El escultor uruguayo Pablo Atchugarry ha hecho su esperado regreso a Roma con una exposición antológica titulada "Scolpire la luce" (Esculpir la luz), la cual está siendo exhibida en la Galería Nacional de Arte Moderno y Contemporáneo (GNAMC). Esta muestra, que reúne un total de cincuenta y cinco obras, ofrece un recorrido por los últimos treinta años de la carrera de Atchugarry, destacando su maestría en la manipulación de materiales y su singular visión artística. La exposición estará abierta al público hasta el 21 de junio, brindando a los visitantes la oportunidad de sumergirse en el universo creativo de este destacado artista uruguayo.
El título de la exposición no es casualidad; Atchugarry explica que la luz juega un papel fundamental en su trabajo. En una reciente entrevista, el artista de Montevideo, nacido en 1954, manifestó que "la luz es la parte más importante de mi obra porque la escultura vive a través de la luz". Esta visión lo lleva a explorar cómo la interacción de la luz con sus esculturas puede crear diferentes efectos visuales, jugando con claroscuros y profundidades que transforman la percepción del espectador. Al respecto, el escultor busca que la luz se convierta en el verdadero protagonista de sus piezas.
La exposición se presenta como un viaje metamórfico que explora la versatilidad de la escultura, utilizando materiales clásicos como el mármol de Carrara, conocido por su uso en obras maestras de artistas como Bernini y Miguel Ángel.
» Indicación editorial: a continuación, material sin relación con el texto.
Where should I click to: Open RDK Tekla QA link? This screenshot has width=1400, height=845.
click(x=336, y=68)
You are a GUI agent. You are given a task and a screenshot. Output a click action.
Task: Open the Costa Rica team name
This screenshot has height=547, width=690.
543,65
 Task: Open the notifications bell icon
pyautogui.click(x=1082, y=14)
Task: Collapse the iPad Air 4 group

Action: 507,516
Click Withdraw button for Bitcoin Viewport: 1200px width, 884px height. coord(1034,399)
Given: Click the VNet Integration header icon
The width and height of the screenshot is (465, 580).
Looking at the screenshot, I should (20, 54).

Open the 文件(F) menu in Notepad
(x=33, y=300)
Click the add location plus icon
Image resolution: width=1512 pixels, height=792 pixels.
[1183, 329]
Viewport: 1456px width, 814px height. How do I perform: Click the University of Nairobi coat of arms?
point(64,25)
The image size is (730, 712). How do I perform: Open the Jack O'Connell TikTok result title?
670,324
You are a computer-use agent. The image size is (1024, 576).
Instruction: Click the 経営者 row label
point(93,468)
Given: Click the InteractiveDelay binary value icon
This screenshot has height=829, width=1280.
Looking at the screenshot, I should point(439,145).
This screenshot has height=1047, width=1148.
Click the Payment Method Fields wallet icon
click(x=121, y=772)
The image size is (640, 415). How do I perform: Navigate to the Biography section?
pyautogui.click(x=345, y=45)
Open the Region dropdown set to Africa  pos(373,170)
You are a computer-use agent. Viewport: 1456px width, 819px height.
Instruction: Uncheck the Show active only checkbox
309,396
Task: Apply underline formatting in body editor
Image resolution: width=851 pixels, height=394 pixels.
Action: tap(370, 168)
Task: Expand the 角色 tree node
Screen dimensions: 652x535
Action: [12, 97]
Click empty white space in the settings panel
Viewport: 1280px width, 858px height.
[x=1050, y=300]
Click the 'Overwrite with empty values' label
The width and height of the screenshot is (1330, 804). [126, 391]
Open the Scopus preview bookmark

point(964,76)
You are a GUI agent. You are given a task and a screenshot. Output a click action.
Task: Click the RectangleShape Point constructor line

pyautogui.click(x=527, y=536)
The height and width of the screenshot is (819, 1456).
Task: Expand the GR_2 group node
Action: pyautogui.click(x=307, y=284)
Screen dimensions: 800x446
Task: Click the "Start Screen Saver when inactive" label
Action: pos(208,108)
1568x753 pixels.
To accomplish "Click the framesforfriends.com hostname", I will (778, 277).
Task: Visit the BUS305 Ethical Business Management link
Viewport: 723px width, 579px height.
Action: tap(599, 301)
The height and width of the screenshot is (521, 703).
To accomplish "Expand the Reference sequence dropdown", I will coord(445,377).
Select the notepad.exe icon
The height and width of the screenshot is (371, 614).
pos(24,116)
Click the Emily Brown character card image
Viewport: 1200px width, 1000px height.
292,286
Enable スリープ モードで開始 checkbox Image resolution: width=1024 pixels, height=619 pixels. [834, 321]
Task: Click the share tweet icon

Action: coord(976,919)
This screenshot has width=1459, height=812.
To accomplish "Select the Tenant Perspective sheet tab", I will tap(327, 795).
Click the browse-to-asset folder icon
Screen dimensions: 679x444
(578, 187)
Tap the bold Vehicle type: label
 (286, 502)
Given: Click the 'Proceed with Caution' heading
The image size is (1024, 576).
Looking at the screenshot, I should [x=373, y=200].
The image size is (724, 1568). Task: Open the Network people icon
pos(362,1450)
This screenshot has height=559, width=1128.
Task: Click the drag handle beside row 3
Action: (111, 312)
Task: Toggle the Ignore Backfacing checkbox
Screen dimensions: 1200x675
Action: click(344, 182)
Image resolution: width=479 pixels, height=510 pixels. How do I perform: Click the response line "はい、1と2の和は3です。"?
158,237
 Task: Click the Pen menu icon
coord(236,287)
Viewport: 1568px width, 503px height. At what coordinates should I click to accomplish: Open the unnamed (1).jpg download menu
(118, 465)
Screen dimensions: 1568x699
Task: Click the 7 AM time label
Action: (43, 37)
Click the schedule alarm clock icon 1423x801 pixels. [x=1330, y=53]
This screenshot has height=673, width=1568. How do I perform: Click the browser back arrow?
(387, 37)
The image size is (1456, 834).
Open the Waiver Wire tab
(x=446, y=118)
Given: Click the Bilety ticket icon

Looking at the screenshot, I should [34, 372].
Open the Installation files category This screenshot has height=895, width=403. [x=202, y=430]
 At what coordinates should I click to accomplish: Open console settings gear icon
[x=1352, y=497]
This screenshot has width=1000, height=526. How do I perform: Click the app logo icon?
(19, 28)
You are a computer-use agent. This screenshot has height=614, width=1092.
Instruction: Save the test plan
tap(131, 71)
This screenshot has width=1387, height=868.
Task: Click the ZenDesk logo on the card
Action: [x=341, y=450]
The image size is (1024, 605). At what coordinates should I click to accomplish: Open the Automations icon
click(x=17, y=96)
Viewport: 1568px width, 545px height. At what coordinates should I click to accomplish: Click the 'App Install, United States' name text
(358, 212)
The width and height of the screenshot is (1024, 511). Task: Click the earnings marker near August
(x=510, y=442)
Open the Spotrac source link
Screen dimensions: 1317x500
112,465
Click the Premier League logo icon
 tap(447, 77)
Además, Atchugarry incorpora mármol negro de Bélgica, mármol rosa de Portugal, alabastro de Volterra y madera de olivos centenarios, cada uno aportando su propia narrativa. Para el artista, el proceso de esculpir es una defensa de la artesanía pura y del contacto físico con la materia, algo que considera esencial en un mundo donde la tecnología y la inteligencia artificial están ganando terreno en el ámbito artístico.
En este sentido, Atchugarry expresa su preocupación por la creciente dependencia de los artistas en herramientas tecnológicas como robots y máquinas de control numérico. "Se pierde el contacto directo con la obra", lamenta el escultor, quien muestra con orgullo las marcas en sus manos, testimonio de su dedicación y esfuerzo en cada creación. Para él, el verdadero arte surge de la interacción con la materia, donde el artista se convierte en un descubridor que se deja guiar por las propiedades del material, lo que le permite realizar cambios y ajustes durante el proceso creativo.
Gabriele Simongini, quien actúa como comisario de la muestra, también ha compartido su perspectiva sobre el trabajo de Atchugarry. Según Simongini, el enfoque principal del artista radica en la "escultura biomórfica", un estilo que emula las formas y el crecimiento de la naturaleza. Este enfoque busca transmitir un mensaje sobre la importancia de que la humanidad respete su entorno y busque una integración armónica con la naturaleza, un tema que se vuelve cada vez más relevante en la actualidad.
Además, Simongini destaca la capacidad de Atchugarry para adaptar su mensaje según el material que utiliza. En sus obras en mármol, busca resaltar la luminosidad interna, mientras que en sus bronces pintados se adentra en la modernidad con formas más aerodinámicas. Sus esculturas de acero actúan como espejos que reflejan al espectador y su entorno, y las tallas en madera de olivo se caracterizan por respetar siempre las formas espontáneas de los troncos, creando un diálogo entre la obra y su origen natural. La exposición de Atchugarry no solo es un testimonio de su trayectoria, sino también un llamado a la reflexión sobre la relación del ser humano con su entorno y la importancia de preservar el arte en su forma más pura.